Siempre que en estos años algún dirigente político preocupado por la baja tasa de natalidad planteó la necesidad de aplicar políticas públicas pro- natalistas, se acumularon los comentarios de especialistas diversos que señalaron que esas políticas no han dado buen resultado allí en donde fueron aplicadas. Y yo siempre he tenido el a priori de suponer que tales voces especializadas hablaban con verdad. Empero ahora y para el caso uruguayo, estoy empezando a desconfiar de dicho consenso.
Alcanza con conversar de estos temas para darse cuenta de que hay algo en nuestra sociedad que no cierra. En efecto, resultan numerosos los padres de clase media con un hijo que reconocen que les hubiera gustado tener otro más, pero que por razones económicas prefirieron no asumir ese desafío; o mujeres mayores de cuarenta años con un solo hijo que, en perspectiva, piensan que si lo hubieran tenido más joven podrían haber buscado un segundo, pero que entre los estudios y las exigencias laborales se fueron demorando, y que finalmente la idea quedó frustrada. Ocurre también que hay padres con dos niños que hubieran preferido tener tres, pero definitivamente abandonaron la idea por los enormes costos asociados que trae agrandar tanto la familia.
Desde 2015 y a raíz de políticas demográficas promovidas por ONU, Uruguay decidió extender el acceso a métodos anticonceptivos entre mujeres jóvenes y adolescentes sobre todo de clases populares, de manera de bajar la cantidad de embarazos no deseados. El argumento principal era que en encuestas realizadas quedaba claro que esas jóvenes y adolescentes no deseaban tener un hijo a edad tan temprana como 16, 18 o 20 años de edad, por ejemplo. Además, se dijo que una maternidad tan joven contrariaba otros proyectos de vida, como por ejemplo recibir una mayor educación formal o acceder al mercado laboral con una mayor independencia económica.

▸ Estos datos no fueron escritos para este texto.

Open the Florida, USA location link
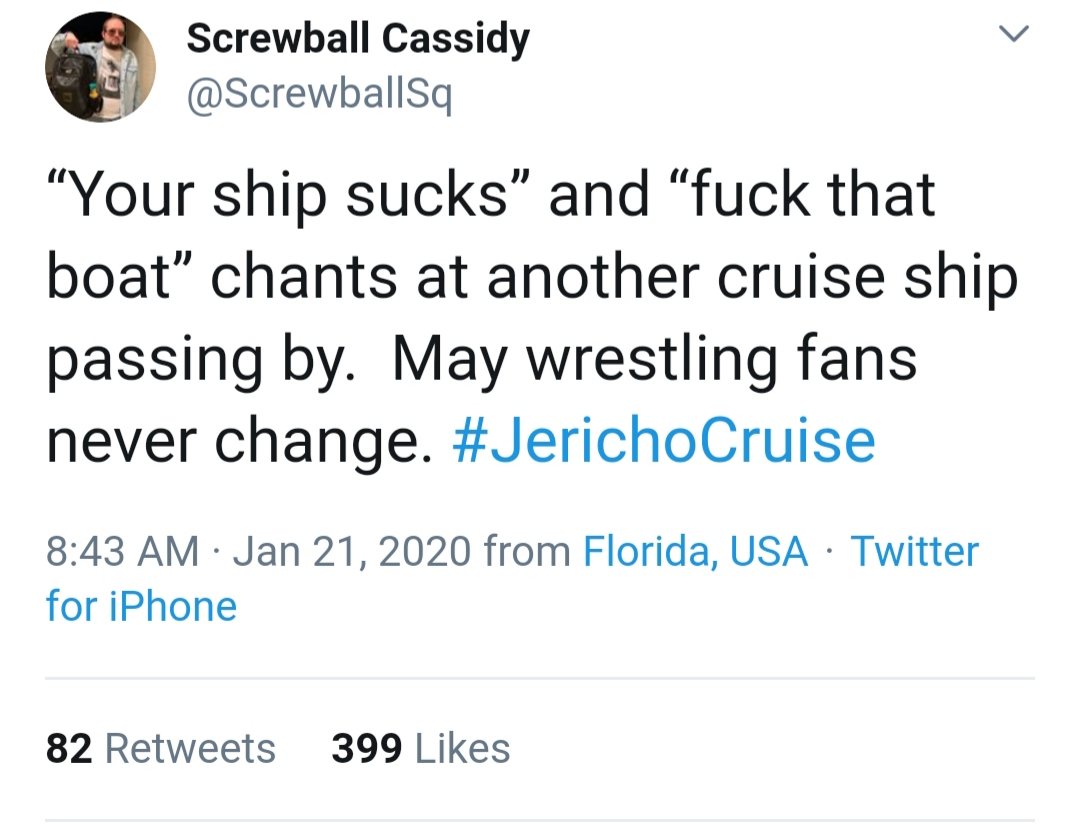The width and height of the screenshot is (1080, 826). coord(695,551)
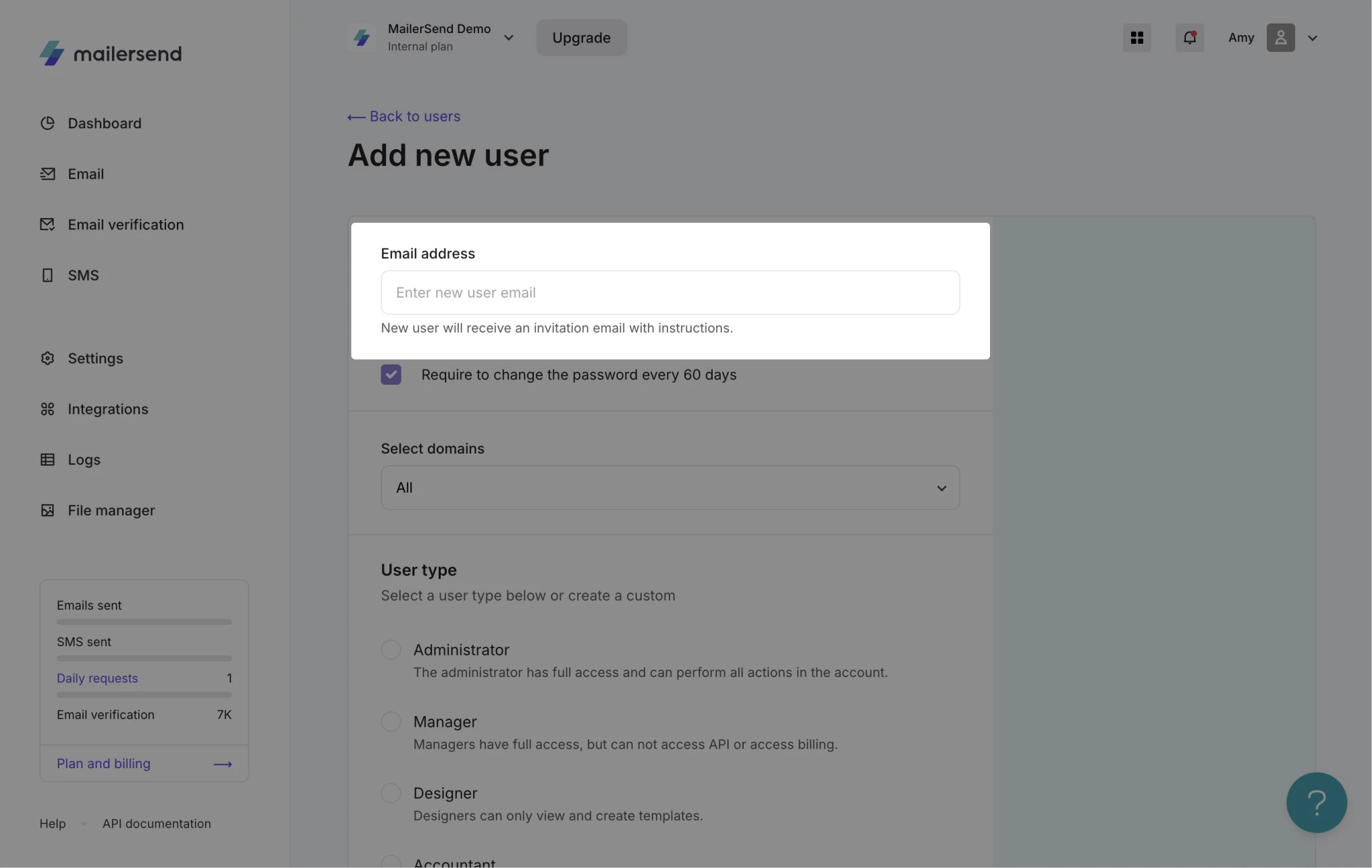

El resultado, conocido, fue una baja muy fuerte del embarazo adolescente, que tuvo repercusiones en la tasa global de natalidad y que seguramente se traduzca en un próximo aumento de nacimientos, ya que esas adolescentes superarán los 25 años y, quizá, decidirán finalmente ser madres por primera vez con esa mayor edad.
El problema es que esta exitosa política antinatalista no consideró una cuestión clave: si esas jóvenes de 16, 18 o 20 años de edad, tuvieran efectivamente la posibilidad de recibir un ingreso digno con el cual mantener a su familia, ¿acaso habrían contestado de forma negativa a ser madres jóvenes en esas encuestas? ¿Acaso no hay allí una legítima manera de realización personal, al ser madre o padre joven, que terminó siendo desvalorizada por causa de un discurso malthusiano y totalmente ideologizado, como es el de las agencias ONU y el del entorno académico que lo promueve, y que en realidad nunca se interesó por mejorar las condiciones materiales del desarrollo vistas en perspectiva familiar?
Así las cosas, ¿es imposible entonces fijar políticas natalistas eficientes que ayuden a que la cantidad de nacimientos esté más cerca de las expectativas preferidas de los padres, y que respeten y potencien la enorme dignidad del proyecto de vida de ser madre o padre joven? No nos dejemos engañar: por supuesto que es posible.